» GIVEN REQUEST
Can you give the entries again from the line with "Select the LINK tile" up to and including the line with "Action: tap(879, 535)", replacing "red marker" with "blue marker" and leaving everything else unchanged?

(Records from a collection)

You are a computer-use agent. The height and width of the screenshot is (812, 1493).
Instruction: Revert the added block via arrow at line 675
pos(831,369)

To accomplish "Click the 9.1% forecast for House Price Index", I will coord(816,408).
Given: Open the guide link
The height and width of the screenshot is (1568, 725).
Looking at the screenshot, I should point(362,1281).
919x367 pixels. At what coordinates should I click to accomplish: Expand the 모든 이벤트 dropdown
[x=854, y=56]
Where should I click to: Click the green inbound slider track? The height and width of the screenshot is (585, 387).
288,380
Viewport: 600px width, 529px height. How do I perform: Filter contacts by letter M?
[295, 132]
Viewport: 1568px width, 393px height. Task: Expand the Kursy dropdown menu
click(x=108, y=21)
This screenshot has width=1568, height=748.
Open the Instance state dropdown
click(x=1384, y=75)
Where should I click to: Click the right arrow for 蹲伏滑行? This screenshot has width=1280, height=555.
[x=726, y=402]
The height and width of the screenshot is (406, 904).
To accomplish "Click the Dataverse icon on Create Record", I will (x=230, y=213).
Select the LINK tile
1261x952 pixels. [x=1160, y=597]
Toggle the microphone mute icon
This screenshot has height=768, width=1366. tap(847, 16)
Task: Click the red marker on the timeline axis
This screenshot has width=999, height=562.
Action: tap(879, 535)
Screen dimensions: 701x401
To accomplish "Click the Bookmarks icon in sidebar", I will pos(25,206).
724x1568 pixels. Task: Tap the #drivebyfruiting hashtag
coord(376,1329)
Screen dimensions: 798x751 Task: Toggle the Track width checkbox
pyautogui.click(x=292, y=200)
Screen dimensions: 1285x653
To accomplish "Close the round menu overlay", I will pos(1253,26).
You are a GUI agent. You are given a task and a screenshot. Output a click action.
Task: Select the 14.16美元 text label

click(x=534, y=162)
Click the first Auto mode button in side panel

» SOLUTION TO THIS EXERCISE
Select the LINK tile
1261x952 pixels. [x=1160, y=597]
Toggle the microphone mute icon
This screenshot has height=768, width=1366. tap(847, 16)
Task: Click the blue marker on the timeline axis
This screenshot has width=999, height=562.
Action: tap(879, 535)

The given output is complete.